Warm New Years in Washington; Cold Reception from the West
While the winds blew chilling torrents in Boston, the weather in Washington was sunny and mild. The Lincolns were holding the traditional New Year’s Day White House levee. The President was dressed in a formal coat, as the First Lady was decked out in a black silk brocade, accented with purple clusters, and a velvet headdress. They were both accompanied by their two boys, Willie and Tad.
Several thousand of Washington’s finest were out in the beautiful day to shake the hand of Abraham Lincoln. Even Lord Lyons made an appearance. He was received, according to Lincoln’s secretary, John Nicolay, “with peculiar distinction & seemed to be particularly pleased to be present.”
As the White House lawn filled, the Supreme Court justices, as well as the military Generals and Admirals, first greeted the President. Then, at noon, the public was allowed their entrance.6
Before the levee, before the crowds filled Lafayette Square, and before Lincoln threw on the dress coat, he could be found in the telegraph office. With General McClellan near death with an illness believed to be typhoid, the President stepped up claimed his right as the Commander in Chief.
Picking up where he left off the previous day, he wired General Buell in Louisville, Kentucky, commander of the Department of the Ohio, and General Halleck in St. Louis, Missouri, commander of the Department of the Missouri.
To both, he wrote nearly the same dispatch, telling each that General McClellan should not yet be disturbed. Again he urged them, as he did before, “to be in communication and concert at once” with each other.
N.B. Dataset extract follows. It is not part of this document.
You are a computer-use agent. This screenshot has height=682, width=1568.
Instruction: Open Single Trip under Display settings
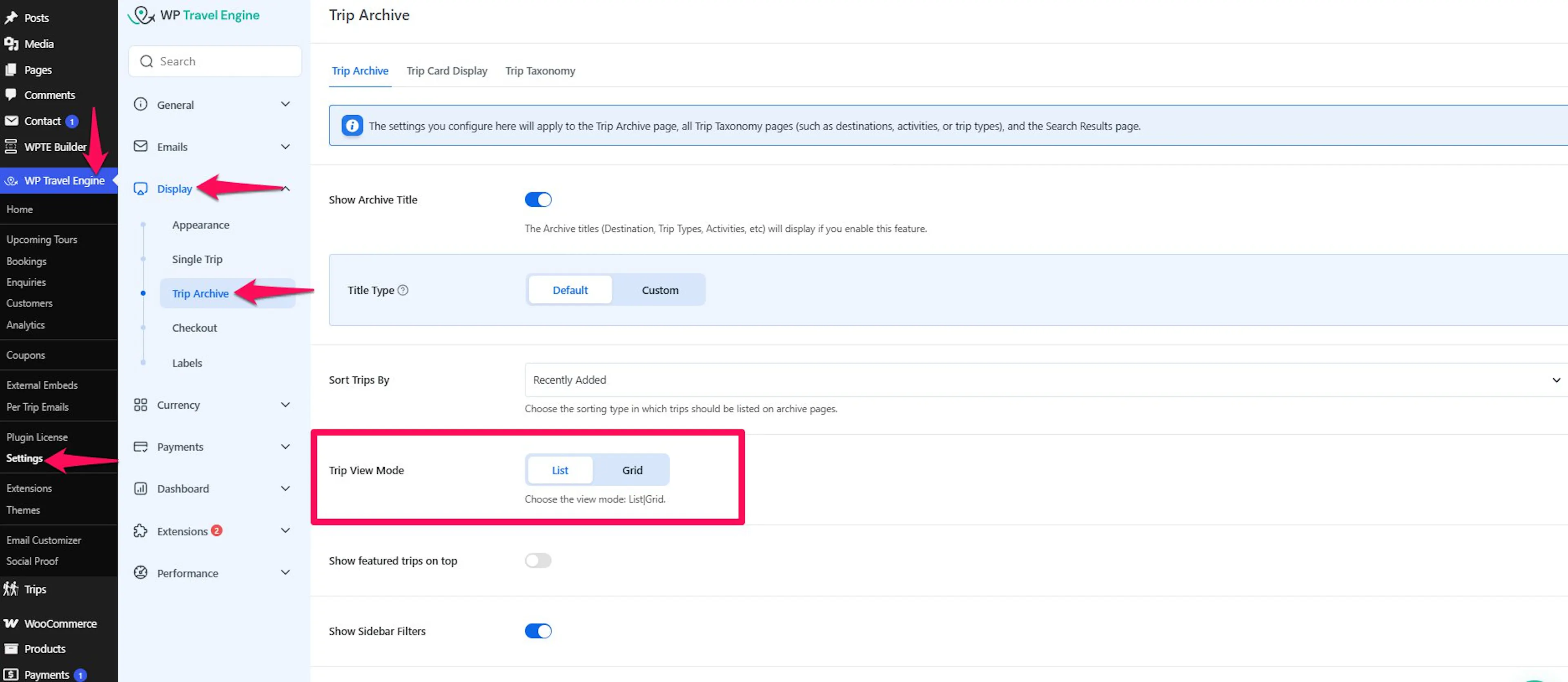coord(197,259)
General Buell replied first, explaining that there “was no arrange between General Halleck and myself.” General McClellan had told Buell that he (McClellan) would make all of those arrangements. Halleck replied later that evening, blurting out that he was “not ready to cooperate” with Buell, but that he hoped “to do so in few weeks.” Seemingly to skirt the President, Halleck also told Lincoln that he “had written fully on this subject to Major-General McClellan,” adding that “too much haste will ruin everything.”7
Lincoln promised to write each of them longer letters, explaining the situation. Like the telegrams, the letters were nearly identical. To Halleck, Lincoln expressed his fears that once General Buell began his push towards Nashville, the Confederates would draw reinforcements from Columbus, Kentucky on Halleck’s front. To check this, Lincoln proposed that a “real or feigned attack on Columbus from up-river at the same time [as Buell’s advance] would either prevent this or compensate for it by throwing Columbus into
The President once again urged Halleck to work with Buell, “unless it be your judgment and his that there is no necessity for it.” Lincoln allowed that the two Generals would “understand much better than I how to do it,” but cautioned: “Please do not lose time in this matter.”8
- The Trent Affair by Thomas Le Grand Harris, 1896. The order to Hewett can be found in Official Records, Series 2, Vol. 2, p1161. [↩]
- Official Records, Series 2, Vol. 2, p1164. [↩]
- New York Times, January 3, 1862. [↩]
- Official Records, Series 2, Vol. 2, p1164. [↩]
- The Trent Affair: A Diplomatic Crisis by Norman Ferris, University of Tennessee Press, 1977. [↩]
- The Lincoln; Portrait of a Marriage by Daniel Mark Epstein, Ballantine Books, 2008. [↩]
- Official Records, Series 1, Vol. 7, p526. [↩]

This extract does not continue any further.